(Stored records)
=== Begin Enclosure ===

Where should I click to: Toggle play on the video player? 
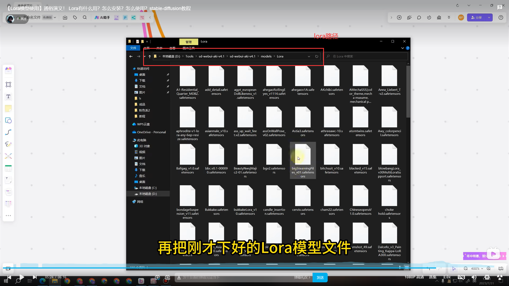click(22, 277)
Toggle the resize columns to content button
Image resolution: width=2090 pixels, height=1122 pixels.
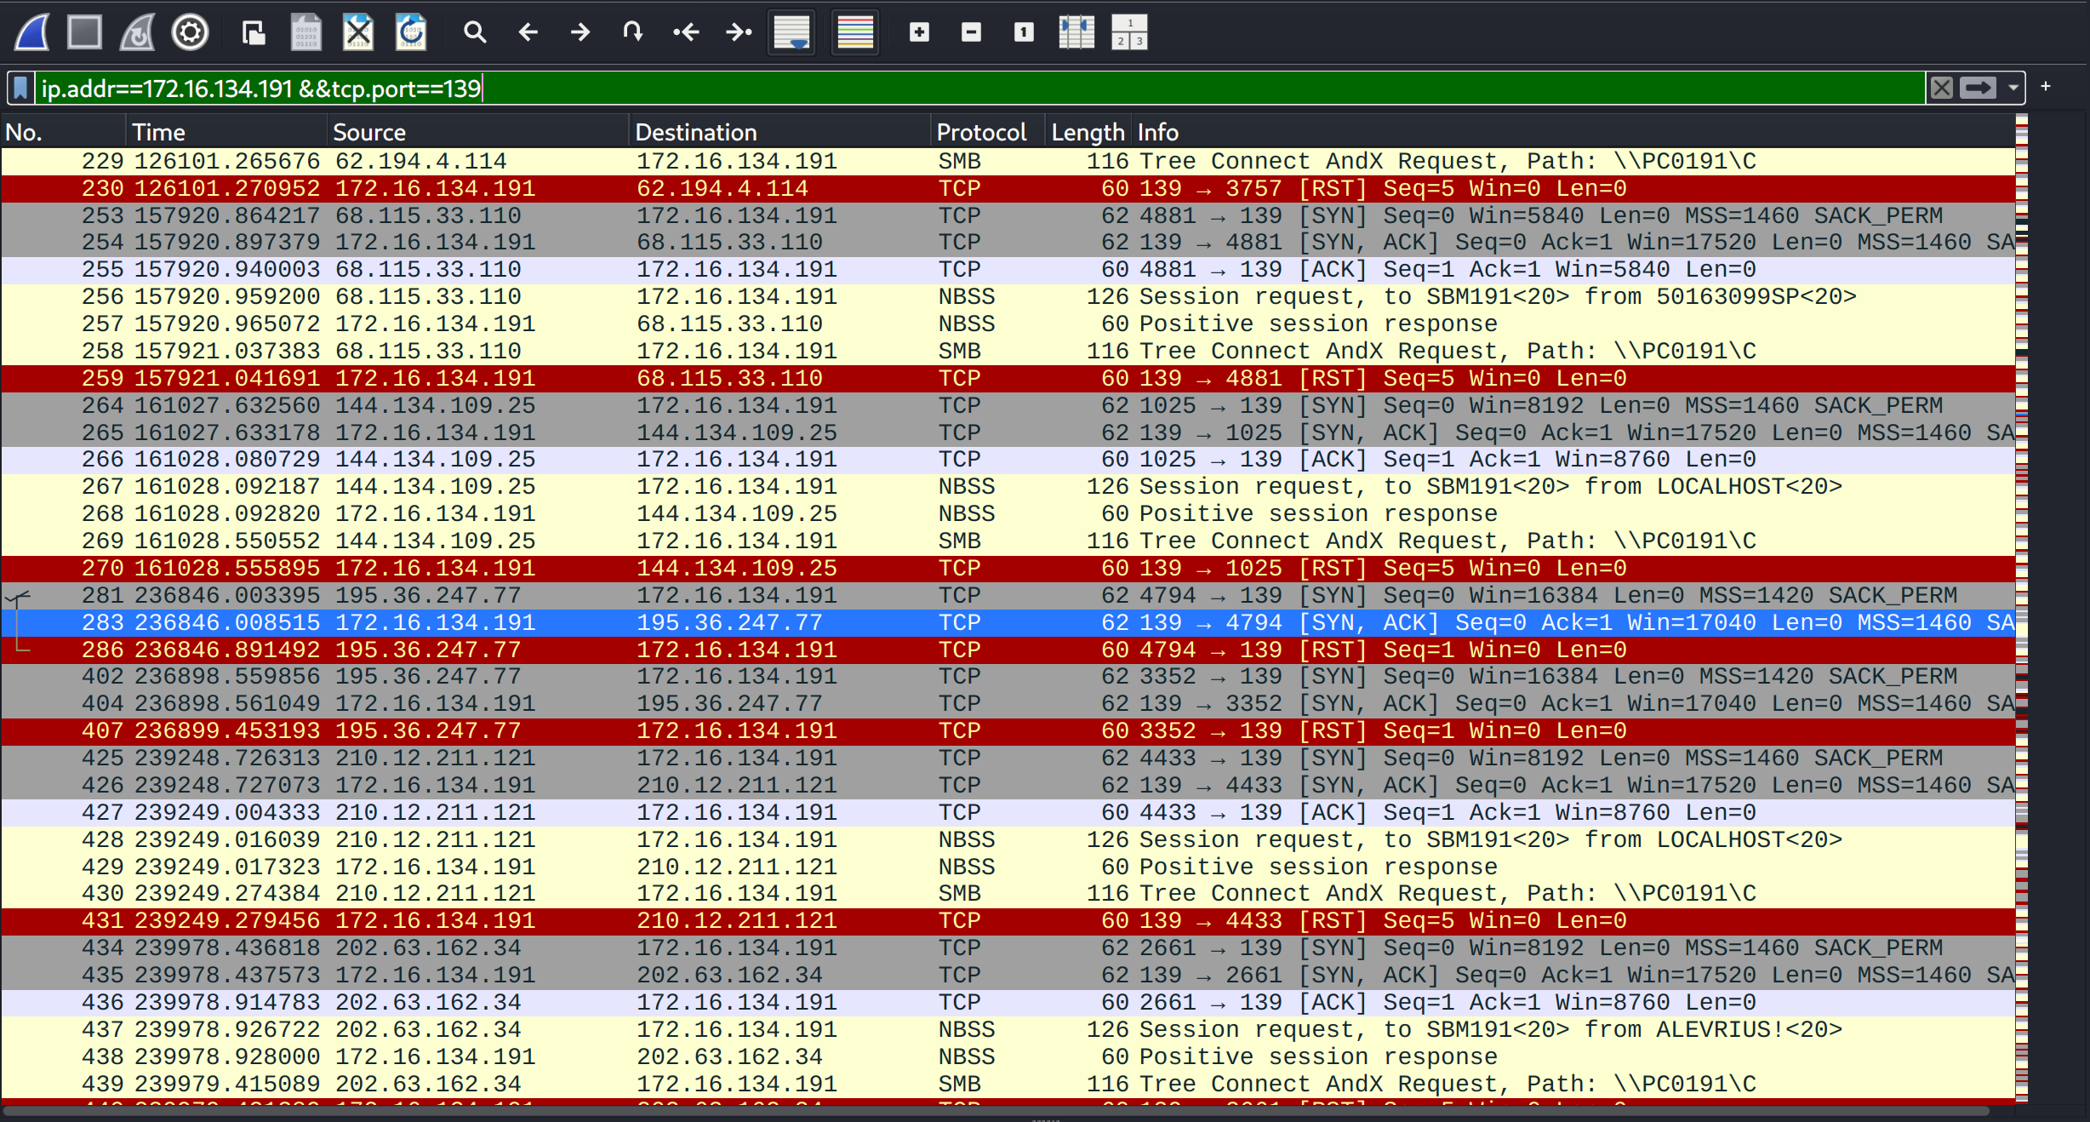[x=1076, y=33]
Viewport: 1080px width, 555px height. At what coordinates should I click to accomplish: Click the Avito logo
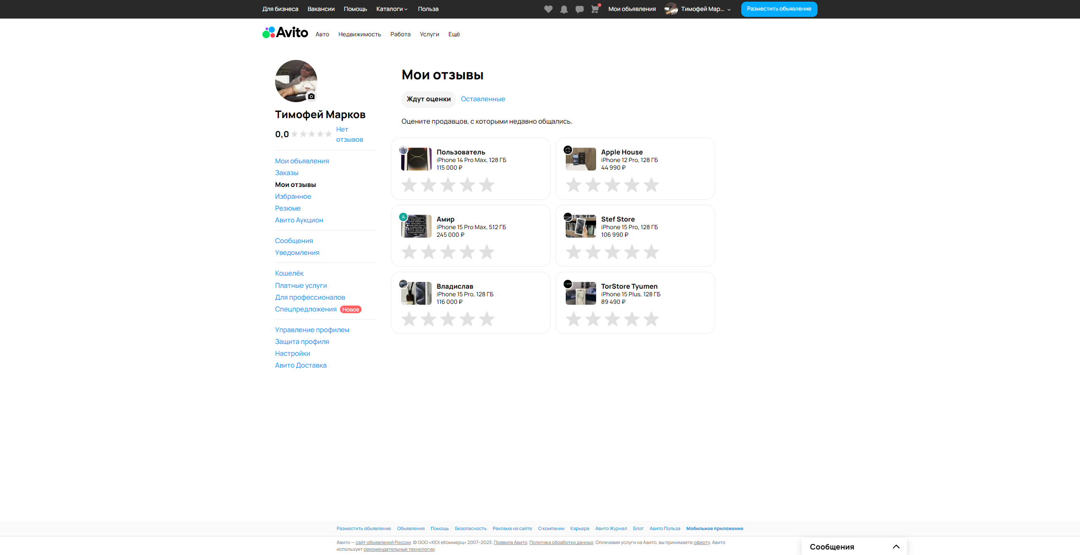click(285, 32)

=== End Enclosure ===

▶ Problem description: Go through the entries above and write them out again exactly, images left behind.

▶ Answer space:
Where should I click to: Toggle play on the video player? 
click(22, 277)
Toggle the resize columns to content button
Image resolution: width=2090 pixels, height=1122 pixels.
[x=1076, y=33]
Viewport: 1080px width, 555px height. At what coordinates should I click to accomplish: Click the Avito logo
click(285, 32)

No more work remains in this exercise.